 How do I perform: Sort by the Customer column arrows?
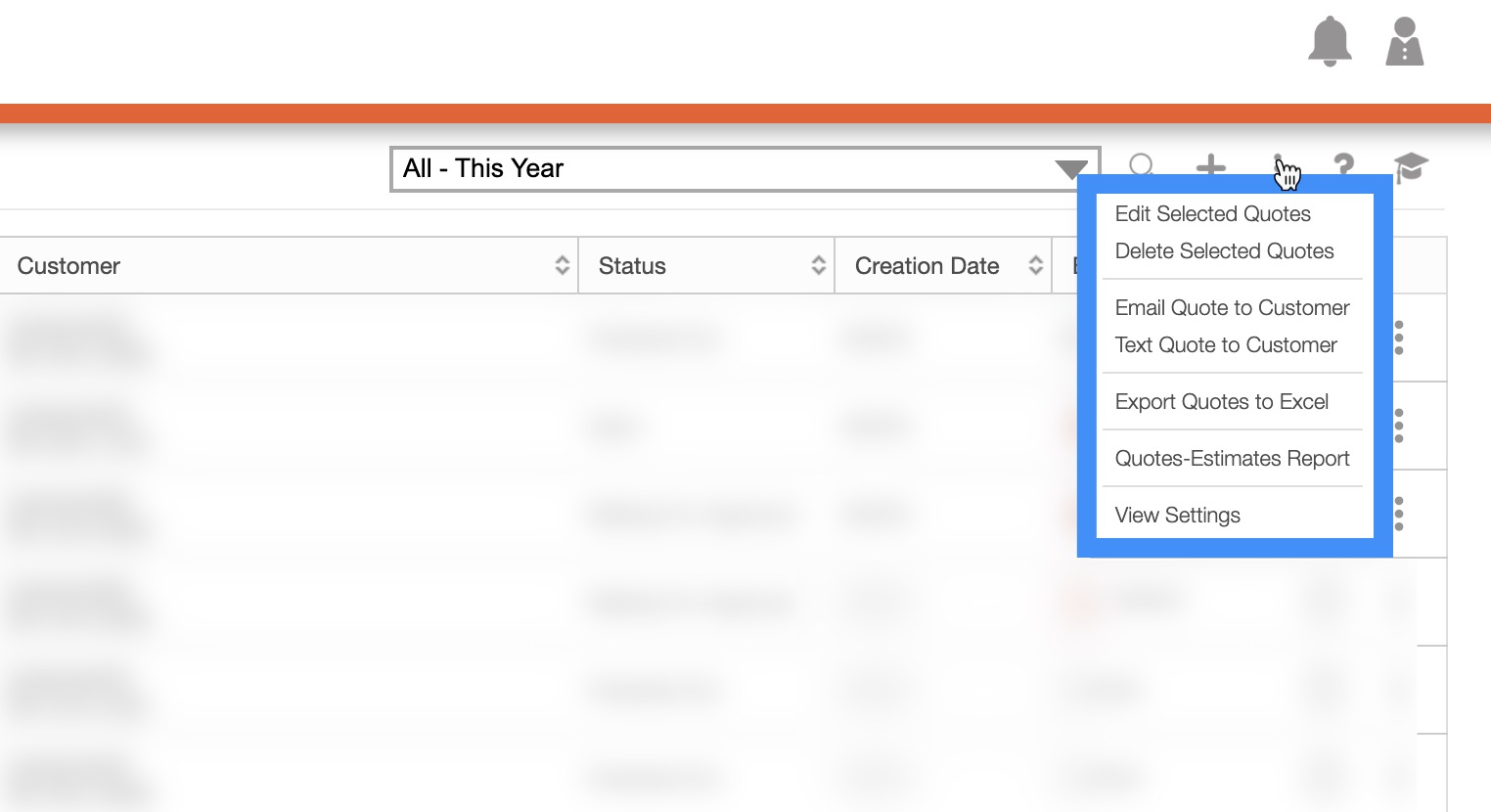(562, 265)
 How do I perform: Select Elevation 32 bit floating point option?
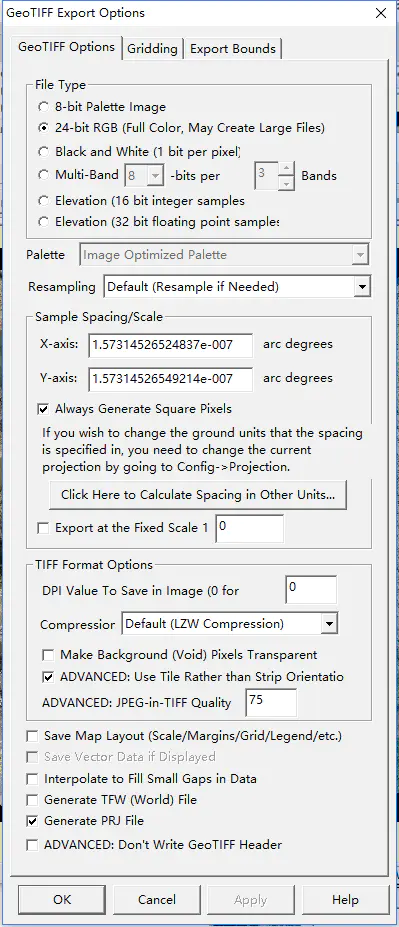(44, 222)
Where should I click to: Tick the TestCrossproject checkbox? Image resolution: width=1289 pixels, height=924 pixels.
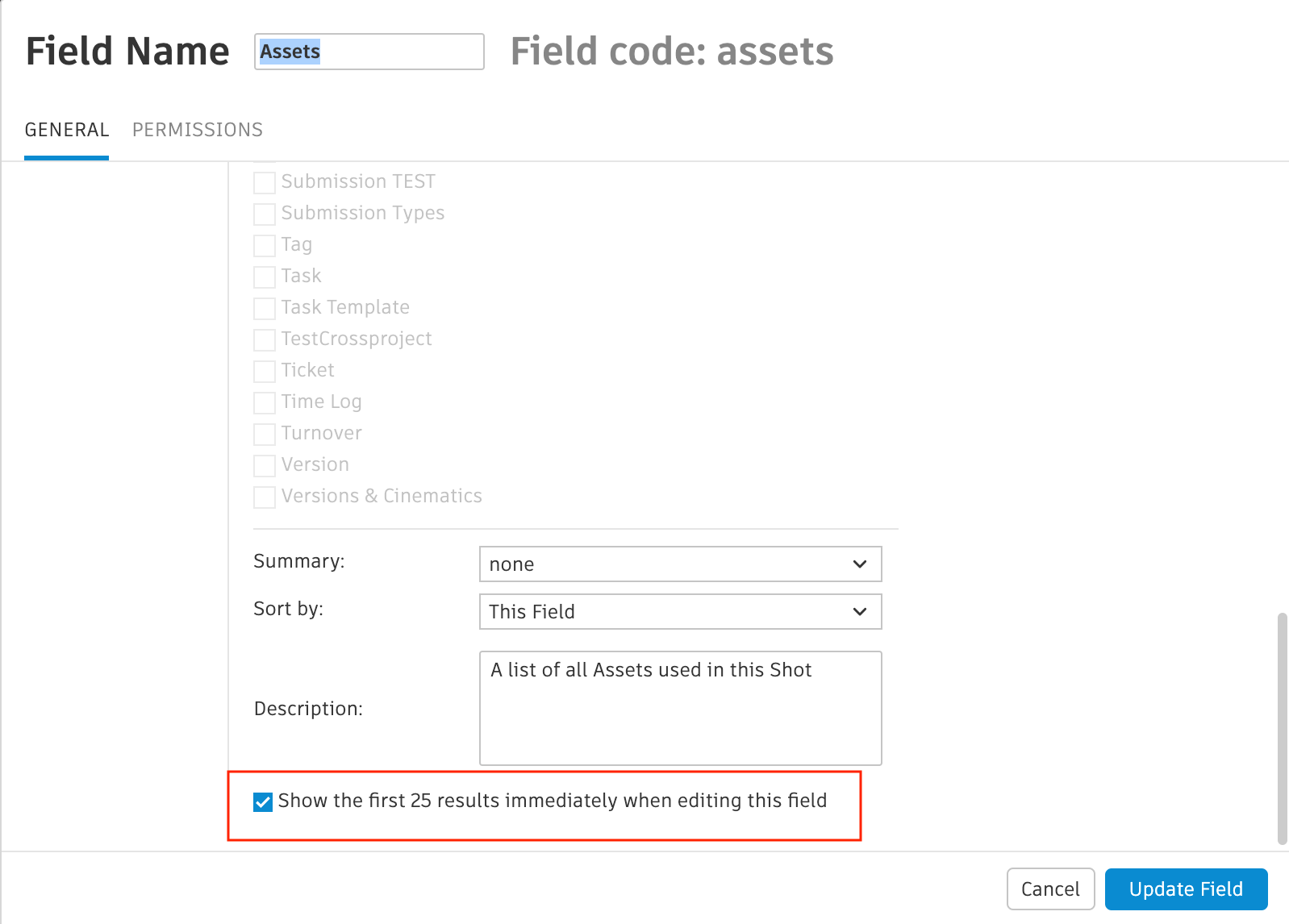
******
WHAT IS REQUIRED => The expected result is the data above in exact form, free of pictures.

SOLUTION FOR THIS EXERCISE =>
 How do I perform: Sort by the Customer column arrows?
(562, 265)
 How do I perform: Select Elevation 32 bit floating point option?
(44, 222)
Where should I click to: Tick the TestCrossproject checkbox? Image resolution: width=1289 pixels, height=924 pixels.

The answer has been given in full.